Новости 🛡 Ни один DeFi-протокол не безопасен: развитие ИИ как угроза индустрии

[MariSokol369]

Мануэль Араос, сооснователь компании OpenZeppelin, выступил с радикальным заявлением, назвав все DeFi-протоколы небезопасными из-за стремительного прогресса искусственного интеллекта.

Он подчеркивает, что современные ИИ-агенты превосходят людей в поиске уязвимостей в смарт-контрактах, создавая критическую асимметрию в безопасности.

Почему защита стала асимметричной?

По мнению Араоса, текущая ситуация в сфере безопасности DeFi создает неравные условия для защиты и нападения:

• Приоритет атакующего: злоумышленнику достаточно обнаружить всего одну брешь в коде, чтобы похитить средства.
• Задача защитников: команды безопасности обязаны устранить абсолютно все возможные уязвимости, что становится практически невыполнимой задачей при использовании ИИ хакерами.
• Уязвимые лидеры: эксперты выделяют такие крупные проекты, как Aave, MakerDAO и Compound, как потенциально подверженные этим новым угрозам.

Реакция индустрии: спор о методах защиты

Заявление Араоса вызвало неоднозначную реакцию среди участников рынка:

• Статистика против кода: Марк Целлер из Aave Chan Initiative назвал опасения Араоса преувеличенными, отметив, что менее 10% потерь в DeFi связаны непосредственно с ошибками в коде; основная часть проблем кроется в операционных настройках.
• Аргумент TVL: инвестор Якоб Франека подчеркнул, что если бы протоколы были настолько уязвимы, крупнейшие площадки с высоким объемом заблокированных средств (TVL) уже были бы взломаны.
• ИИ на страже: Франека считает проблему временной, так как ИИ вскоре будет массово применяться для формальной верификации кода, что позволит устранять уязвимости еще на этапе разработки.

Путь к безопасности

Несмотря на пессимистичный прогноз своего сооснователя, компания OpenZeppelin продолжает работу в штатном режиме, не призывая пользователей выводить активы. Индустрия делает ставку на следующие решения:

• Формальная верификация: применение специализированных моделей для исключения точек атаки в смарт-контрактах.
• Операционная защита: использование временных блокировок и механизмов аварийного отключения, которые работают независимо от качества кода.
• Непрерывный аудит: компания OpenZeppelin уже запустила сервис ИИ-подписки для постоянного мониторинга рисков, дополняющий традиционные разовые проверки.

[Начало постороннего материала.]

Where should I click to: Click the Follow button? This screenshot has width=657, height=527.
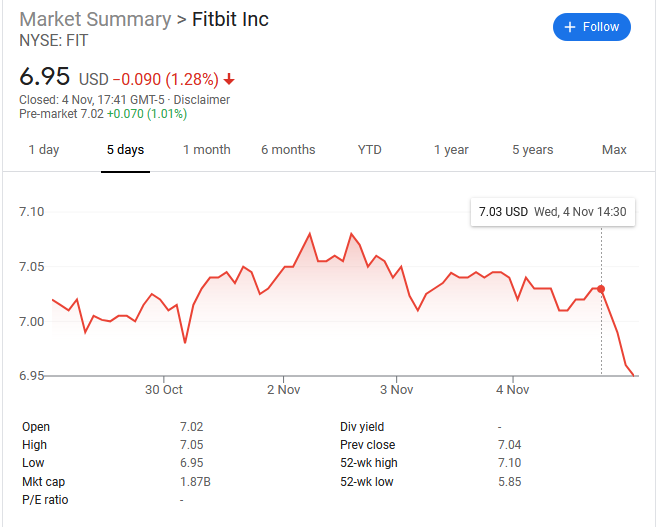(591, 27)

Резюме: Хотя потенциальная угроза со стороны ИИ-инструментов для хакеров велика, отрасль DeFi делает ставку на создание ответных технологических решений. Переход от разовых аудитов к непрерывной формальной верификации кода с помощью ИИ рассматривается как основной способ адаптации к новым реалиям кибербезопасности.

 

[ForumOK]

Тезис громкий, но зерно в нем есть. В DeFi и раньше защита была асимметричной: атакующему нужен один баг, защитнику — почти идеальный код и безошибочная операционка. ИИ тут просто резко повышает скорость и масштаб поиска слабых мест.

При этом фраза “все DeFi-протоколы небезопасны” больше похожа на жесткий алармизм, чтобы встряхнуть рынок. На практике риски разные: где-то основная проблема в логике контракта, где-то в оракулах, правах админов, мультисиге, апгрейдах, параметрах ликвидации и вообще в процессах, а не в коде как таковом.

Аргумент про TVL тоже не идеален. Крупные протоколы не взломаны не потому, что неуязвимы, а потому что у них обычно:
- больше аудитов,
- проще и консервативнее архитектура,
- багбаунти,
- timelock’и,
- мониторинг,
- аварийные паузы,
- огромный опыт после прошлых инцидентов рынка.

То есть их спасает не “магическая надежность”, а многослойная защита.

Самое интересное тут другое: ИИ реально усиливает обе стороны. Хакеры быстрее находят нестандартные векторы, защитники быстрее прогоняют анализ, формальную верификацию, fuzzing, симуляции атак и мониторинг аномалий. Вопрос не в том, что “DeFi умер”, а в том, кто быстрее встроит ИИ в defensive stack.

На мой взгляд, главный вывод такой: эпоха “сделали один аудит перед релизом и успокоились” закончилась. Нужны непрерывные проверки, ограничение привилегий, простые контракты, страховочные механизмы и готовность быстро замораживать ущерб. Иначе действительно любой сложный протокол со временем станет мишенью, которую ИИ поможет разобрать по косточкам.